* What to work on: Could you carry the passage on TRPM7 channels in cancer further, picking up after its final sentence?

* Excerpt to read:
━━━━
Transient receptor potential (TRP) channels are cation-selective ion channels on the cell membrane that serve as multifunctional sensors that respond to various stimuli, and they have been implicated in the pathological initiation and processes of cancer [10]. Melastatin transient receptor potential channel 7 (TRPM7), which is a TRP channel, contains an ion channel and a serine/threonine protein kinase and functionally controls Mg2+ and Ca2+ homeostasis [11]. Abnormal expression of TRPM7 is frequently observed in various cancers, including BC [12, 13]. These chanzymes, or channel kinases, can assist in epithelial-mesenchymal transition activation, facilitate cell migration and invasion, and promote cell survival during tumor transformation [1416]. Furthermore, TRPM7 expression is positively correlated with several clinicopathological factors associated with the poor prognosis of several cancers [17, 18]; hence, this protein may represent a viable therapeutic target or biomarker for tumors.

More specifically, silencing TRPM7 enhances sensitivity to oxidative stress, increases the apoptosis-inducer BAX/BCL2 ratio, and contributes to the accumulation of cleaved caspase-3 [19]. It is also reported to influence cell motility and invasion by activating ERK1/2 [20], and previous reports have demonstrated that TRPM7 positively controls oncogenic AKT events to orchestrate the tumorigenesis, invasion, and metastasis of various cancers [14]. Therefore, targeted inhibition of TRPM7 expression might impede the initiation and progression of BC by downregulating ERK or AKT signaling pathway activity.
━━━━
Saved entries

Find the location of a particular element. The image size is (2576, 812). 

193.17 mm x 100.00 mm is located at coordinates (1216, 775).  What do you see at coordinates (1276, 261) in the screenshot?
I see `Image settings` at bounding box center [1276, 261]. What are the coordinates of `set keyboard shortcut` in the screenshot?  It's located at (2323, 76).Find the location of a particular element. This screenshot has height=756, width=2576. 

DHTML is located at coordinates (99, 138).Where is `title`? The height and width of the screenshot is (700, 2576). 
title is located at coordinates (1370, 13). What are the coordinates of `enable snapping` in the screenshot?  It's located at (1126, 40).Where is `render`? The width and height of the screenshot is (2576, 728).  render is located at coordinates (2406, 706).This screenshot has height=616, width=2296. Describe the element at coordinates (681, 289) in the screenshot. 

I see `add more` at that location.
━━━━
* Exercise result:
Currently, multiple pharmacological compounds and herbal remedies have been shown to effectively attenuate the proliferative and invasive capacities of tumor cells and thereby prevent malignancy via the blockade of TRPM7 channels [21]. One such example is waixenicin A, which is widely recognized as a potent inhibitor of TRPM7 and an efficient antitumor agent [22]. It is a natural terpenoid-related compound extracted from the soft coral Sarcothelia edmondsoni. Oridonin, a structurally analogous product of waixenicin A isolated from Rabdosia rubescens, has been documented to have a remarkable cancer-fighting and chemosensitization abilities for a broad spectrum of cancers mediated by regulating canonical oncogenic events [23, 24]. It can impact crucial intercellular functions, such as cell proliferation, migration, invasion, apoptosis, and autophagy, and thus produces deleterious effects on tumorigenic properties in cancers [25, 26]. However, its effects on BC have not been reported to date.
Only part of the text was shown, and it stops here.